Menelan salivanya, Milan merasa kalah telak. Tidak ada lagi yang bisa menyelamatkannya.
"Sudah tidak usah banyak berpikir. Sekarang tidur." Arutala menarik tubuh Milan agar berada dalam dekapannya. Menyelimuti tubuh Milan sampai leher. Membuat tubuh Milan benar-benar hangat.
Arutala yang masih memakai kemaja membuat Milan dapat dengan jelas menghirup aroma parfum pria itu. Aroma yang selalu mampu menyihir Milan dengan ketenangan. Buktinya, Milan sangat menikmati berada dalam dekapan Arutala.
"Aru, can I ask you something?"
Dengan mata terpejam karena lelah, Arutala menjawab, "Go ahead and ask away."
Ragu-ragu Milan mengutarakn beberapa pertanyaan yang begitu menganggu pikirannya.
"Apa yang membuatmu memperlakukan ku seperti ini? Aku adalah orang baru dalam hidupmu. Dan juga, aku hanyalah seorang asisten pribadimu. Apa yang kita lakukan sekarang ini salah di mata norma kesopanan."
Arutala tidak langsung menjawab. Dia membuka matanya dan menurunkan pandangannya untuk melihat wajah Milan. Yang menatapnya penuh penasaran.
"Aku tidak memiliki niat buruk terhadapmu Milan. Memang benar aku baru mengenalmu. Dan melihat dirimu yang terlihat rapuh, makanya aku ingin selalu menjagamu. Dan memberikan kenyamanan untukmu."
Tidak terima di katakana rapuh, Milan mencubit perut Arutala. "Enak saja kau bilang aku rapuh. Aku itu sangat kuat. Justru aku yang akan melindungimu. Tidak akan ku biarkan orang dengan mudah melenyapkanmu dari dunia ini. Karena aku tau, ganapatih pasti memiliki banyak musuh. Dan keselamatanmu bisa kapan saja teracam." Ujar Milan berapi-api.
Arutala menyunggingkan senyum. Andai Milan tau jika justru nyawa wanita itulah yang saat ini sedang terancam.
"Aku bisa menjaga diriku sendiri Milan. Apa itu sebabnya kau pandai dalam menggunakan senjata api?"
"Hmm. Dulu saat kuliah aku selalu berlatih menembak bersama sahabatku. Tidak ku sangka kemampuan ku itu memang sangat berguna."
"Baguslah.
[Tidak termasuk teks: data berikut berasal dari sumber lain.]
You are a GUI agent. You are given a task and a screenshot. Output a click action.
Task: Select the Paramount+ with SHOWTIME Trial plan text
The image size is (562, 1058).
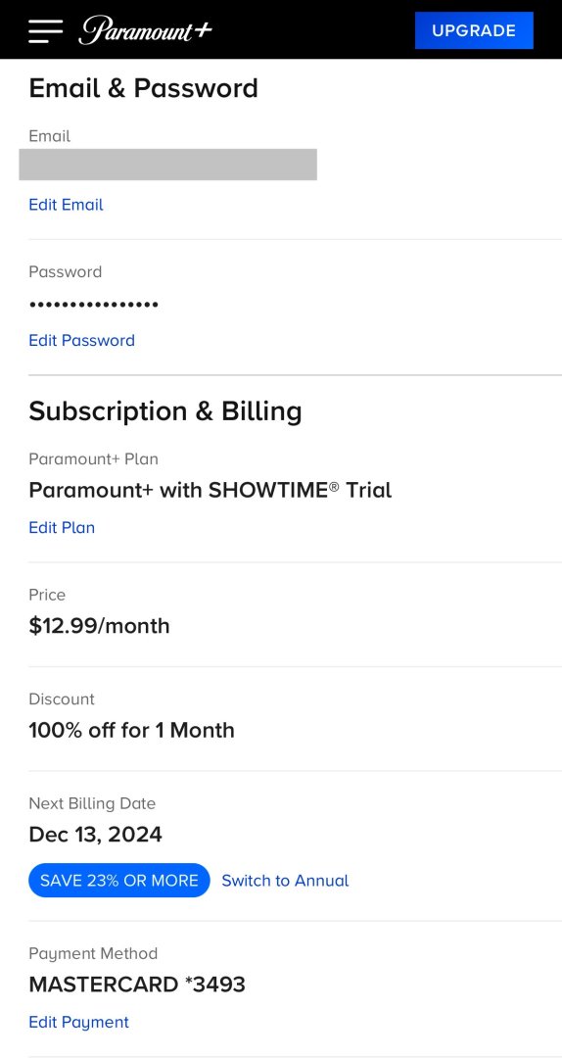[210, 490]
Aku suka dengan wanita yang tidak merepotkan ku."
Milan mendelik mendengar kata suka dari mulut Arutala. "Kau tidak berniat menjadikan ku selirmu bukan?"
"Memangnya kau mau?" Kata Arutala balik bertanya.
"Tentu saja tidak! Itu tidak akan pernah terjadi. Aku tidak ingin terlibat dalam sebuah hubungan apapun"
Dahi Arutala berkerut. "Kenapa? Apa kau tidak ingin menikah?"
"Tidak. Bukankah percakapan kita kemarin malam sudah cukup menjadi alasan kenapa aku tidak ingin menikah? Aku tidak ingin merasa kehilangan seseorang. Berada dalam zona nyaman menurutku adalah pilihan teraman untukku. Masalahnya ada dalam diriku. Bukan tentang rasa trauma akibat pengkhiantan yang di lakukan seorang pria terhadapku."
Dalam diam, Milan dan Arutala saling menatap.